AVoir-ALire : Il y a un souffle épique impressionnant qui parcourt les scènes de combat contre les Espagnols. Pouvez-vous nous éclairer sur ce point précis ?
Damien Ounouri : Adila est aussi danseuse donc on travaille beaucoup sur le corps. C’est quelque chose qui me plaît d’aller saisir la force des corps. Il y a le pari de prendre des personnages légendaires et de les rendre humains : les voir bouger, transpirer, et vibrer. On a une chance inouïe en Algérie, malgré une pénurie de corps de métiers dans le cinéma, d’avoir un chorégraphe de combat. Il s’agit d’un cascadeur issu de l’est de l’Algérie, Samir Haddadi, qui a monté sa propre école. On ne peut pas rivaliser avec les Américains mais on a essayé de trouver de clés pour que le tout soit impactant, fulgurant et puissant. On a pris la décision de ne pas tourner sur les plages d’Alger très urbanisées mais d’aller vers l’ouest du pays aux massifs rocheux très impressionnants. L’idée est que la force des rochers ajoute de la puissance à des guerriers paraissant issus de l’Antiquité. Presque des demi-dieux. L’idée est que tu tues ou tu es tué : les scènes de combat ne s’éternisent pas. Après, moi, j’ai une affection particulière pour le cinéma asiatique, et en particulier japonais avec le chanbara. J’aime aussi le réalisateur hong-kongais John Woo. Il y a pas mal de sang dans le film comme pour déréaliser la réalité. On peut même parler d’une certaine poésie de la cruauté ou plutôt de la violence non pas pour en faire l’éloge mais pour montrer le courage de Zaphira de vouloir exister dans un monde d’hommes.

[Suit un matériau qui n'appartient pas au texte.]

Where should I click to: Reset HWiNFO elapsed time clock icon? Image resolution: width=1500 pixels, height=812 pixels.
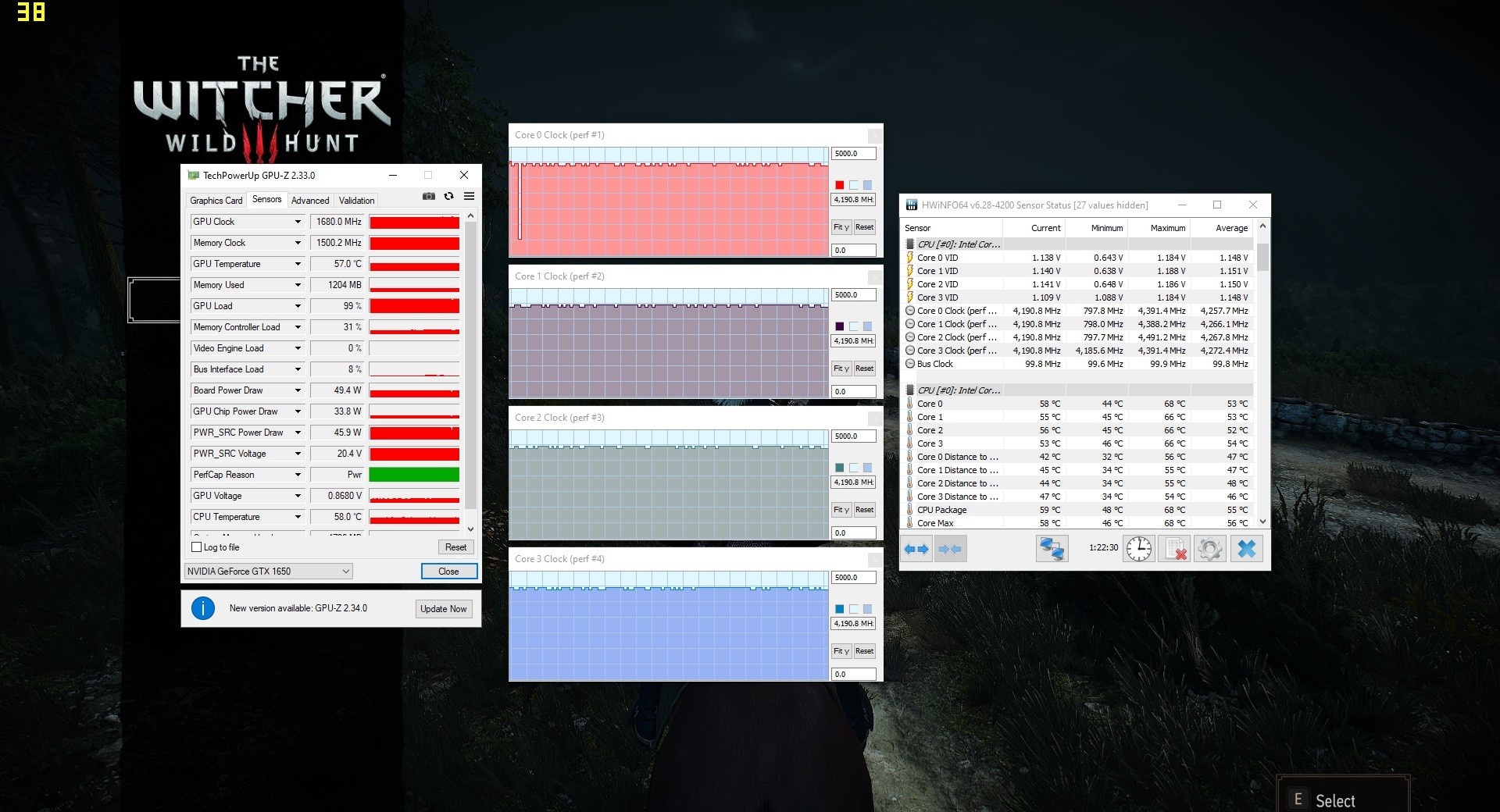click(1139, 549)
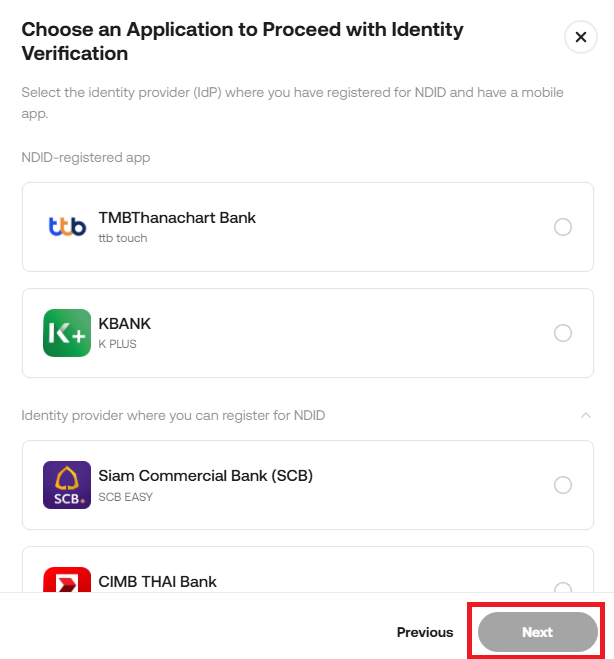
Task: Click the ttb bank logo
Action: (67, 227)
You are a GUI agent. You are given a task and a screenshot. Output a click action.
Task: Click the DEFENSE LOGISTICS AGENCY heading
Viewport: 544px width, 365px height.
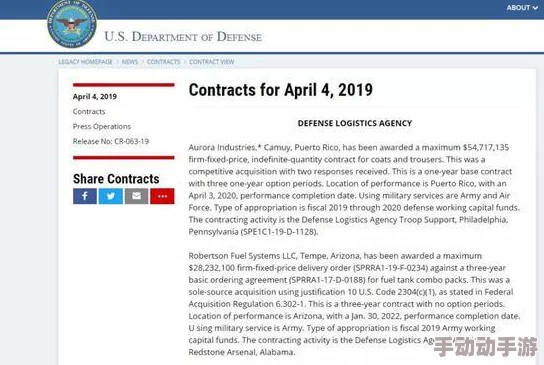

AVoir-ALire : Pensez-vous que le cinéma algérien a besoin de films moteurs -comme le vôtre- pour légitimer sa mémoire collective sur la scène internationale ?
Damien Ounouri : Décider si le film est moteur ou pas, cela ne m’appartient pas. Mais clairement, on a des choses à dire et à montrer. Même si le cinéma reste du patrimoine immatériel, il entretient la mémoire collective d’un pays. En effet, le cinéma algérien a peu de films -deux à trois productions par an maximum- mais la légitimité internationale progresse. Depuis une petite dizaine d’années, il y a des cinéastes algériens qui font des percées dans des festivals de catégorie A. Mais le risque est que le cinéaste parte alors pour essayer de briller davantage. C’est un peu comme le cinéma iranien, on connaît et reconnaît sa qualité et sa spécificité même si l’on ne retient pas forcément qui sont ses réalisateurs. Le plus important, c’est l’indépendance financière. D’où notre avantage d’avoir été coproducteurs de notre propre film. Il faudrait qu’un fonds financier algérien s’installe dans la durée. Avoir d’autre coproducteurs permet d’avoir plus de moyens et de compétences. Notons, par exemple, que la majorité des effets spéciaux visuels et les bruitages de La Dernière reine sont faits par des Taïwanais : l’humanité gagne à se mélanger ainsi. Cela reflète tout à fait la magie du cinéma. Les compositeurs de la musique du film sont les frères Galperine qui sont d’origine russe : ils reflètent également cet universalisme.
AVoir-ALire : Comment dirigez vous vos acteurs ? Vous accordez quelle marge de liberté à leur jeu ?
Damien Ounouri : Le scénario n’est pas un écrit religieux sur le plateau. Très vite, on répète rapidement la scène et on adapte souvent souvent la technique au service du jeu et des comédiens. On met très rarement des marques au sol. On s’applique au maximum en fonction de l’émotion qui doit ressortir en filigrane tout au long du film.
AVoir-ALire : Nous vous remercions pour cette interview et nous vous souhaitons une belle avant-première ainsi qu’un franc succès pour le long-métrage La Dernière reine.
Damien Ounouri : Merci à vous. Je voulais juste ajouter que nous avions un formidable distributeur avec Jour2fête.